→ **Aim of the task**:
Give every line of the entries below as a JSON list of strings, one string per line, leaving out blank lines.
* Start Dataset records *
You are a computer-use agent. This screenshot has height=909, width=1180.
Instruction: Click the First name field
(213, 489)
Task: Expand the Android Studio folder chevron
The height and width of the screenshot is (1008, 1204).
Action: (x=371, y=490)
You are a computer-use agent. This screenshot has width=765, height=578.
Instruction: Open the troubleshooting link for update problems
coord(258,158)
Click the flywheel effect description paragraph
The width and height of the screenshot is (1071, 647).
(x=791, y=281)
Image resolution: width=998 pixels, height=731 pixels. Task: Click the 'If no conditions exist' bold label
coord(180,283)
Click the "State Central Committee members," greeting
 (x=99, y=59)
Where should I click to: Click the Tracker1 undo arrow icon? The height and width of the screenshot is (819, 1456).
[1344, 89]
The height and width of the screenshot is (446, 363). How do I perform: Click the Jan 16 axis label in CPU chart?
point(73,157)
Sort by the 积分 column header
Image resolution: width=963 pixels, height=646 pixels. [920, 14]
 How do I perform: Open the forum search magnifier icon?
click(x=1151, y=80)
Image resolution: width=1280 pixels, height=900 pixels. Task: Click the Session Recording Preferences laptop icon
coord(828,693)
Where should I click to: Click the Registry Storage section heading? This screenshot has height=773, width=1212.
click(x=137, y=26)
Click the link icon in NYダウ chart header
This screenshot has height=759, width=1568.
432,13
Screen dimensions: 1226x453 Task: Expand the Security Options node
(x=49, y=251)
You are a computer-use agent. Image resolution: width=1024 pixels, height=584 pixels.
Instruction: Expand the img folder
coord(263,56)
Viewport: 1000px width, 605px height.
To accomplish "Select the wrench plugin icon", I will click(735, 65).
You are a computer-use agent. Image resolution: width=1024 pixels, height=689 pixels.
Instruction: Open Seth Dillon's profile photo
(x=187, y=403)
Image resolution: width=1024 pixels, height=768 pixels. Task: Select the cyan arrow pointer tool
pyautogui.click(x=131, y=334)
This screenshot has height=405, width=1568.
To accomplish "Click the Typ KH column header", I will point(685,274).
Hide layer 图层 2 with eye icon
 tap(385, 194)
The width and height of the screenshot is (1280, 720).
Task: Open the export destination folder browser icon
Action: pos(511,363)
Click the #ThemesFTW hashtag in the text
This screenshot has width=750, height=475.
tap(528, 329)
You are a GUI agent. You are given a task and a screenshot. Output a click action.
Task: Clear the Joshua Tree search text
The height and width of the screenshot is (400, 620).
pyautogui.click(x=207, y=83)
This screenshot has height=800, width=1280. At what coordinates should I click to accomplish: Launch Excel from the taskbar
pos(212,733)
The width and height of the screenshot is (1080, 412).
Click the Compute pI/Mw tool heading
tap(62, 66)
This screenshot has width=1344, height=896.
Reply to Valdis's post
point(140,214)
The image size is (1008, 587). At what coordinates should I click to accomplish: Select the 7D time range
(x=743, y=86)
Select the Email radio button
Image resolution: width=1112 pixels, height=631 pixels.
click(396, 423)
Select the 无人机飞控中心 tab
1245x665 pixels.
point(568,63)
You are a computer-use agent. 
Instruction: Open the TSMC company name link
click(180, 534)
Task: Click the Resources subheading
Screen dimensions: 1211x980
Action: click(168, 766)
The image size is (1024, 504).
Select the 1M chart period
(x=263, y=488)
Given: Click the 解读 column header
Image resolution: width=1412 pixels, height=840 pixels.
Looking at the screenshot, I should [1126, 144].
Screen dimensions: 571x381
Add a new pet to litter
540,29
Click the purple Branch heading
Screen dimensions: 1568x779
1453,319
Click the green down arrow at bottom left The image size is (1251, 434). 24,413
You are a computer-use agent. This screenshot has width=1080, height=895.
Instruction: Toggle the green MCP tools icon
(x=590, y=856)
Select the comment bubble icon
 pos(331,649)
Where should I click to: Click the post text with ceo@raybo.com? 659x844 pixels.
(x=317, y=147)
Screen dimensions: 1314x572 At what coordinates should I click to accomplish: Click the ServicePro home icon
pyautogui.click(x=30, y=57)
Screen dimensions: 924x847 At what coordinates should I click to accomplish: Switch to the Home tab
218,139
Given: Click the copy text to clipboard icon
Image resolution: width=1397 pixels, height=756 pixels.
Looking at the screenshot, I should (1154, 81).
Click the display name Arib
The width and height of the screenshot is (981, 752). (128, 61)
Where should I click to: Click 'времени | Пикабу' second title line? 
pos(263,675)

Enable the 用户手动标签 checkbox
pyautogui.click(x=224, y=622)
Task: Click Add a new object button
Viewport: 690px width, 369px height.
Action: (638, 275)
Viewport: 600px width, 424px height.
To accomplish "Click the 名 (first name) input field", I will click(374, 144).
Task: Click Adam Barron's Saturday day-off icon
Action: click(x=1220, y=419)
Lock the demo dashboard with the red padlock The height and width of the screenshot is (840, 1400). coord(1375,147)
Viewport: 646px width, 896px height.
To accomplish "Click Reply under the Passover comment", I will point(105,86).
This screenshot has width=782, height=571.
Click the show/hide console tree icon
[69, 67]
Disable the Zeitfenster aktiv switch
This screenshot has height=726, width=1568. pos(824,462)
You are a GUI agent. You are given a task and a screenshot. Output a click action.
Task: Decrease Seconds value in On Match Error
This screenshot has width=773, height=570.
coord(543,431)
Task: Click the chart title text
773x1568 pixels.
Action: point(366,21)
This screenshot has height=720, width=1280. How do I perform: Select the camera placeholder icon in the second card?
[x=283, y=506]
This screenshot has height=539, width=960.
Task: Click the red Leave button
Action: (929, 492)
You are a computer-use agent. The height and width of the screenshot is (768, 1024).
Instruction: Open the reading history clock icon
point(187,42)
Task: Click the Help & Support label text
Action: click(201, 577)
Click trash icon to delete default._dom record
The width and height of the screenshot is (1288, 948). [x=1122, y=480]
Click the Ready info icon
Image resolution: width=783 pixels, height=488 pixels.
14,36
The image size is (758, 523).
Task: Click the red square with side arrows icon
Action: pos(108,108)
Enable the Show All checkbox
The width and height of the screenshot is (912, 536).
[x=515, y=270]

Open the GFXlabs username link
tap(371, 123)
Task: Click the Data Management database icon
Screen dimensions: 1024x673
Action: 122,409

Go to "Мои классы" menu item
* End Dataset records *
→ **Written response**:
[
  "You are a computer-use agent. This screenshot has height=909, width=1180.",
  "Instruction: Click the First name field",
  "(213, 489)",
  "Task: Expand the Android Studio folder chevron",
  "The height and width of the screenshot is (1008, 1204).",
  "Action: (x=371, y=490)",
  "You are a computer-use agent. This screenshot has width=765, height=578.",
  "Instruction: Open the troubleshooting link for update problems",
  "coord(258,158)",
  "Click the flywheel effect description paragraph",
  "The width and height of the screenshot is (1071, 647).",
  "(x=791, y=281)",
  "Image resolution: width=998 pixels, height=731 pixels. Task: Click the 'If no conditions exist' bold label",
  "coord(180,283)",
  "Click the \"State Central Committee members,\" greeting",
  " (x=99, y=59)",
  "Where should I click to: Click the Tracker1 undo arrow icon? The height and width of the screenshot is (819, 1456).",
  "[1344, 89]",
  "The height and width of the screenshot is (446, 363). How do I perform: Click the Jan 16 axis label in CPU chart?",
  "point(73,157)",
  "Sort by the 积分 column header",
  "Image resolution: width=963 pixels, height=646 pixels. [920, 14]",
  " How do I perform: Open the forum search magnifier icon?",
  "click(x=1151, y=80)",
  "Image resolution: width=1280 pixels, height=900 pixels. Task: Click the Session Recording Preferences laptop icon",
  "coord(828,693)",
  "Where should I click to: Click the Registry Storage section heading? This screenshot has height=773, width=1212.",
  "click(x=137, y=26)",
  "Click the link icon in NYダウ chart header",
  "This screenshot has height=759, width=1568.",
  "432,13",
  "Screen dimensions: 1226x453 Task: Expand the Security Options node",
  "(x=49, y=251)",
  "You are a computer-use agent. Image resolution: width=1024 pixels, height=584 pixels.",
  "Instruction: Expand the img folder",
  "coord(263,56)",
  "Viewport: 1000px width, 605px height.",
  "To accomplish \"Select the wrench plugin icon\", I will click(735, 65).",
  "You are a computer-use agent. Image resolution: width=1024 pixels, height=689 pixels.",
  "Instruction: Open Seth Dillon's profile photo",
  "(x=187, y=403)",
  "Image resolution: width=1024 pixels, height=768 pixels. Task: Select the cyan arrow pointer tool",
  "pyautogui.click(x=131, y=334)",
  "This screenshot has height=405, width=1568.",
  "To accomplish \"Click the Typ KH column header\", I will point(685,274).",
  "Hide layer 图层 2 with eye icon",
  " tap(385, 194)",
  "The width and height of the screenshot is (1280, 720).",
  "Task: Open the export destination folder browser icon",
  "Action: pos(511,363)",
  "Click the #ThemesFTW hashtag in the text",
  "This screenshot has width=750, height=475.",
  "tap(528, 329)",
  "You are a GUI agent. You are given a task and a screenshot. Output a click action.",
  "Task: Clear the Joshua Tree search text",
  "The height and width of the screenshot is (400, 620).",
  "pyautogui.click(x=207, y=83)",
  "This screenshot has height=800, width=1280. At what coordinates should I click to accomplish: Launch Excel from the taskbar",
  "pos(212,733)",
  "The width and height of the screenshot is (1080, 412).",
  "Click the Compute pI/Mw tool heading",
  "tap(62, 66)",
  "This screenshot has width=1344, height=896.",
  "Reply to Valdis's post",
  "point(140,214)",
  "The image size is (1008, 587). At what coordinates should I click to accomplish: Select the 7D time range",
  "(x=743, y=86)",
  "Select the Email radio button",
  "Image resolution: width=1112 pixels, height=631 pixels.",
  "click(396, 423)",
  "Select the 无人机飞控中心 tab",
  "1245x665 pixels.",
  "point(568,63)",
  "You are a computer-use agent. ",
  "Instruction: Open the TSMC company name link",
  "click(180, 534)",
  "Task: Click the Resources subheading",
  "Screen dimensions: 1211x980",
  "Action: click(168, 766)",
  "The image size is (1024, 504).",
  "Select the 1M chart period",
  "(x=263, y=488)",
  "Given: Click the 解读 column header",
  "Image resolution: width=1412 pixels, height=840 pixels.",
  "Looking at the screenshot, I should [1126, 144].",
  "Screen dimensions: 571x381",
  "Add a new pet to litter",
  "540,29",
  "Click the purple Branch heading",
  "Screen dimensions: 1568x779",
  "1453,319",
  "Click the green down arrow at bottom left The image size is (1251, 434). 24,413",
  "You are a computer-use agent. This screenshot has width=1080, height=895.",
  "Instruction: Toggle the green MCP tools icon",
  "(x=590, y=856)",
  "Select the comment bubble icon",
  " pos(331,649)",
  "Where should I click to: Click the post text with ceo@raybo.com? 659x844 pixels.",
  "(x=317, y=147)",
  "Screen dimensions: 1314x572 At what coordinates should I click to accomplish: Click the ServicePro home icon",
  "pyautogui.click(x=30, y=57)",
  "Screen dimensions: 924x847 At what coordinates should I click to accomplish: Switch to the Home tab",
  "218,139",
  "Given: Click the copy text to clipboard icon",
  "Image resolution: width=1397 pixels, height=756 pixels.",
  "Looking at the screenshot, I should (1154, 81).",
  "Click the display name Arib",
  "The width and height of the screenshot is (981, 752). (128, 61)",
  "Where should I click to: Click 'времени | Пикабу' second title line? ",
  "pos(263,675)",
  "Enable the 用户手动标签 checkbox",
  "pyautogui.click(x=224, y=622)",
  "Task: Click Add a new object button",
  "Viewport: 690px width, 369px height.",
  "Action: (638, 275)",
  "Viewport: 600px width, 424px height.",
  "To accomplish \"Click the 名 (first name) input field\", I will click(374, 144).",
  "Task: Click Adam Barron's Saturday day-off icon",
  "Action: click(x=1220, y=419)",
  "Lock the demo dashboard with the red padlock The height and width of the screenshot is (840, 1400). coord(1375,147)",
  "Viewport: 646px width, 896px height.",
  "To accomplish \"Click Reply under the Passover comment\", I will point(105,86).",
  "This screenshot has width=782, height=571.",
  "Click the show/hide console tree icon",
  "[69, 67]",
  "Disable the Zeitfenster aktiv switch",
  "This screenshot has height=726, width=1568. pos(824,462)",
  "You are a GUI agent. You are given a task and a screenshot. Output a click action.",
  "Task: Decrease Seconds value in On Match Error",
  "This screenshot has width=773, height=570.",
  "coord(543,431)",
  "Task: Click the chart title text",
  "773x1568 pixels.",
  "Action: point(366,21)",
  "This screenshot has height=720, width=1280. How do I perform: Select the camera placeholder icon in the second card?",
  "[x=283, y=506]",
  "This screenshot has height=539, width=960.",
  "Task: Click the red Leave button",
  "Action: (929, 492)",
  "You are a computer-use agent. The height and width of the screenshot is (768, 1024).",
  "Instruction: Open the reading history clock icon",
  "point(187,42)",
  "Task: Click the Help & Support label text",
  "Action: click(201, 577)",
  "Click trash icon to delete default._dom record",
  "The width and height of the screenshot is (1288, 948). [x=1122, y=480]",
  "Click the Ready info icon",
  "Image resolution: width=783 pixels, height=488 pixels.",
  "14,36",
  "The image size is (758, 523).",
  "Task: Click the red square with side arrows icon",
  "Action: pos(108,108)",
  "Enable the Show All checkbox",
  "The width and height of the screenshot is (912, 536).",
  "[x=515, y=270]",
  "Open the GFXlabs username link",
  "tap(371, 123)",
  "Task: Click the Data Management database icon",
  "Screen dimensions: 1024x673",
  "Action: 122,409",
  "Go to \"Мои классы\" menu item"
]